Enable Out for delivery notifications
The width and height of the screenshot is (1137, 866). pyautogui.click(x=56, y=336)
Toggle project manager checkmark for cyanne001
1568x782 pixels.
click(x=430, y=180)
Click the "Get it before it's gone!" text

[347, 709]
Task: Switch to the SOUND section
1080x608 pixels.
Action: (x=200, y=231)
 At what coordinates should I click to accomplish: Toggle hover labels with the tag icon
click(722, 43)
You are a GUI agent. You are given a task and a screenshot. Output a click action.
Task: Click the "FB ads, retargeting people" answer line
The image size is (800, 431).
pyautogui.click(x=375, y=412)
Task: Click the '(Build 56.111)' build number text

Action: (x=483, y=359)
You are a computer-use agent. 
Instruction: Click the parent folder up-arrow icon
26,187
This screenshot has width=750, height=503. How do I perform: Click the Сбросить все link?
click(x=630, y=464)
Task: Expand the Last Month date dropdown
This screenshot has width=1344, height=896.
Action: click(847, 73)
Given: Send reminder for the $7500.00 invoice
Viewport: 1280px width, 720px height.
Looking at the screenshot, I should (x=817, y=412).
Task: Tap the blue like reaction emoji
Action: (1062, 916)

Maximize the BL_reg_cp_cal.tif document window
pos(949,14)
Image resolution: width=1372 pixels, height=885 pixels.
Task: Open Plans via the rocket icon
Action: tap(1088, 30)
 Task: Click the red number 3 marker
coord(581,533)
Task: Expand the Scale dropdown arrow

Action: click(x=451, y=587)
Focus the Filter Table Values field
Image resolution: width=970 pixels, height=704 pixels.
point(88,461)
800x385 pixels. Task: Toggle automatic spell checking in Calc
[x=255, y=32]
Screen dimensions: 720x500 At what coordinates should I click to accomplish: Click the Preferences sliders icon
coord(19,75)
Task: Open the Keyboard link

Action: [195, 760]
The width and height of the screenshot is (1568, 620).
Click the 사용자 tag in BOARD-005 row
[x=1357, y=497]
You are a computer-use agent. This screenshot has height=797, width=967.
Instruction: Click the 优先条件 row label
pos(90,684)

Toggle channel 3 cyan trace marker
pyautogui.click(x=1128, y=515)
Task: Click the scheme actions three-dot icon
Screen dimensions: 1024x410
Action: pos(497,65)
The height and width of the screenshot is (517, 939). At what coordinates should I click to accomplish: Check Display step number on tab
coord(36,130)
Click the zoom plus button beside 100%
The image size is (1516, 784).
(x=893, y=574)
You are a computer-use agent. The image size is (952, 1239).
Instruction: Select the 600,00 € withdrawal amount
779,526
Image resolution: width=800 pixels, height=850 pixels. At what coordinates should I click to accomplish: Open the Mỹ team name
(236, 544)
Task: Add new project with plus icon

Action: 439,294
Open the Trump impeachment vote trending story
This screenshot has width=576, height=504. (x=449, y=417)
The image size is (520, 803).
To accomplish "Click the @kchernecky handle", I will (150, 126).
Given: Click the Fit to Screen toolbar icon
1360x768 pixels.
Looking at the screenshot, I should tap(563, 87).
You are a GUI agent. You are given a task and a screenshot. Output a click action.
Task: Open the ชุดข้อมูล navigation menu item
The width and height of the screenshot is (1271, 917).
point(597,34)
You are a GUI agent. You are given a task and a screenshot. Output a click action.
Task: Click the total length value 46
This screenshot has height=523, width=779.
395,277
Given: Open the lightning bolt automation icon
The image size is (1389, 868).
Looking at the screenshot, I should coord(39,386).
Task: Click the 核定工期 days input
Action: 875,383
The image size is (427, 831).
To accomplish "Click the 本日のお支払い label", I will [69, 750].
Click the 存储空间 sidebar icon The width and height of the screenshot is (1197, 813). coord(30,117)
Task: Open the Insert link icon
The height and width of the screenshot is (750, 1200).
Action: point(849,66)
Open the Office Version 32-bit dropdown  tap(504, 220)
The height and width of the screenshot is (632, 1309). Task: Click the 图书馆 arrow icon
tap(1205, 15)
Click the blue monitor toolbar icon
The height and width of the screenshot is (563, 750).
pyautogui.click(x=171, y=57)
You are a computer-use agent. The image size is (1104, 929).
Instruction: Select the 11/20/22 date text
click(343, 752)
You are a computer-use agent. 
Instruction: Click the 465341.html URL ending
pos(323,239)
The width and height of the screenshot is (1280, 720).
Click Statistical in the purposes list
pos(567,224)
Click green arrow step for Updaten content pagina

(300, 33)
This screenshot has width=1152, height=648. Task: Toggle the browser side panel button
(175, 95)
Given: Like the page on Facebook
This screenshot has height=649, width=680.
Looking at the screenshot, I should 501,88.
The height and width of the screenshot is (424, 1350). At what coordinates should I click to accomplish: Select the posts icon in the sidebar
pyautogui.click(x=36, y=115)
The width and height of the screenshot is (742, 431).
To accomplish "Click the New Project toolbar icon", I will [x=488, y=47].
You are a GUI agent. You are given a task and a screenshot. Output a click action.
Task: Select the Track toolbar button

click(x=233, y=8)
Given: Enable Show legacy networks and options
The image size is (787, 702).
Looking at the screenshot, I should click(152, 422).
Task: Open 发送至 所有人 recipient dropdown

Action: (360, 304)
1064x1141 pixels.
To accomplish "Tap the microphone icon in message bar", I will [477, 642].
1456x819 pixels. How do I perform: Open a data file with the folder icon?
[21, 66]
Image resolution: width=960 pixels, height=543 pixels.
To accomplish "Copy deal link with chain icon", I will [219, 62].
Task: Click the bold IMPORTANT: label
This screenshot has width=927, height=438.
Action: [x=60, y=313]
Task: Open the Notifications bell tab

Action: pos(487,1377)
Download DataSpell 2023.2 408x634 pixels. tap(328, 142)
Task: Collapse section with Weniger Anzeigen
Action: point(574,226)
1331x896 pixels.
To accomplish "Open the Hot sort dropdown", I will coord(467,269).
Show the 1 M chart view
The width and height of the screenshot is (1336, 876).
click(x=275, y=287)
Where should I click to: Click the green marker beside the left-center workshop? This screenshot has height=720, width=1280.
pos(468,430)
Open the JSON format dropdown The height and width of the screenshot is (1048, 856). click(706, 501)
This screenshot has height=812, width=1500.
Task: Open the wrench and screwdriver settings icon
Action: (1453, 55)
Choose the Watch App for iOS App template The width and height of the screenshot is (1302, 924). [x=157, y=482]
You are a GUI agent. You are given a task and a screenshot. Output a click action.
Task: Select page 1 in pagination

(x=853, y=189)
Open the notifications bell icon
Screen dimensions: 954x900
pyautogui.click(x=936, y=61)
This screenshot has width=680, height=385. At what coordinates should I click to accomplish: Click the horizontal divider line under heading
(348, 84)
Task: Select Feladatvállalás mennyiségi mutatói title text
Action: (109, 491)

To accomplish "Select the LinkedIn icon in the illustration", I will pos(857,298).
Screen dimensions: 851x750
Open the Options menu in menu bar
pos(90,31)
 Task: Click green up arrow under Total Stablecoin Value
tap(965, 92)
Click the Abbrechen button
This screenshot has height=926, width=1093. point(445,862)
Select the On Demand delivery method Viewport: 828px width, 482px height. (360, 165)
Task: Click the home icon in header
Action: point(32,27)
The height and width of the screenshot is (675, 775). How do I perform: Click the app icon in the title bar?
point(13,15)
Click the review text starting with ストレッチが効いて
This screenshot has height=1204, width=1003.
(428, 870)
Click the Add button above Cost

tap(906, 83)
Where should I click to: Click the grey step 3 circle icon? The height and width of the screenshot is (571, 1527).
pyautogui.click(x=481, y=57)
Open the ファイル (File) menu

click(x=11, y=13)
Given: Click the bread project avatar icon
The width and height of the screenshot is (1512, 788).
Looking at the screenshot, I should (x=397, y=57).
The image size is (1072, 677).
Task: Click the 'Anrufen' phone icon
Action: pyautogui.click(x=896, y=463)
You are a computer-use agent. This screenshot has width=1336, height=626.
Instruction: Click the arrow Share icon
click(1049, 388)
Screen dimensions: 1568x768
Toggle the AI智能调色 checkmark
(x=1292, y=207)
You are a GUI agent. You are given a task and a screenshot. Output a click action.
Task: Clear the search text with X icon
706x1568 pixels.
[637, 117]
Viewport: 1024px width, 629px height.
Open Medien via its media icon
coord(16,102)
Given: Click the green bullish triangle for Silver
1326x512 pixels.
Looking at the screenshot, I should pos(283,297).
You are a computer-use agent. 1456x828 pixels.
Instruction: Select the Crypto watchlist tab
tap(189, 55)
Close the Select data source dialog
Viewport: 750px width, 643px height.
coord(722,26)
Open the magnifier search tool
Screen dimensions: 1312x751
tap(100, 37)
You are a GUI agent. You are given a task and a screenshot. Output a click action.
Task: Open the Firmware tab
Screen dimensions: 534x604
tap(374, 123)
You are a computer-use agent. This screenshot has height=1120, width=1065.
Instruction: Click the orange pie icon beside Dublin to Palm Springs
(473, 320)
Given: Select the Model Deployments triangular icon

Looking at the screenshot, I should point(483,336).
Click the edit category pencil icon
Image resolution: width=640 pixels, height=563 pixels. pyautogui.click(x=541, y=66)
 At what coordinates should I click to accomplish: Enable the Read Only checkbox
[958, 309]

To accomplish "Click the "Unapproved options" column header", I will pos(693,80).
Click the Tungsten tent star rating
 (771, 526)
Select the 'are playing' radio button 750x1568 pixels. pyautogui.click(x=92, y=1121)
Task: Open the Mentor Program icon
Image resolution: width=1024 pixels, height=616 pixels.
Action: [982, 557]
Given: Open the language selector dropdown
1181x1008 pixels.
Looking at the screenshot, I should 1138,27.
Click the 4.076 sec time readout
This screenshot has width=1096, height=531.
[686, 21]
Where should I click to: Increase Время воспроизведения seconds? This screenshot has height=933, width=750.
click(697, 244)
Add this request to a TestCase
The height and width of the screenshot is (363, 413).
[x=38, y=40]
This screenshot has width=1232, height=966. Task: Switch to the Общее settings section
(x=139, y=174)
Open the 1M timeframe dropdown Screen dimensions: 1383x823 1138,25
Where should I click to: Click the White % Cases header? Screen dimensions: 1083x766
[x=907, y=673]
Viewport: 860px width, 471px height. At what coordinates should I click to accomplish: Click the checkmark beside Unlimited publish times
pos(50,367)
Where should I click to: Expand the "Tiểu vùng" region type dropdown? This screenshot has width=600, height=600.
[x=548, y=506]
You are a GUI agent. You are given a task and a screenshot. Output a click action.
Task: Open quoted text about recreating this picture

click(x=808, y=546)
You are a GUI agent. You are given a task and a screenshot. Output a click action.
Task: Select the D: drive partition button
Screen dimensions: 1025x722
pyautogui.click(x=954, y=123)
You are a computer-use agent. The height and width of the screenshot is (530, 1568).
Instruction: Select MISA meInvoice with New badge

⁂

Copy out whichever lines of the listing contain the word "will".

> _Response box_:
To accomplish "Click the @kchernecky handle", I will (150, 126).
To accomplish "Click the 本日のお支払い label", I will [69, 750].
To accomplish "Click the New Project toolbar icon", I will [x=488, y=47].
To accomplish "Tap the microphone icon in message bar", I will [477, 642].
To accomplish "Copy deal link with chain icon", I will [219, 62].
To accomplish "Open the Hot sort dropdown", I will coord(467,269).
To accomplish "Select the LinkedIn icon in the illustration", I will pos(857,298).
To accomplish "Click the "Unapproved options" column header", I will pos(693,80).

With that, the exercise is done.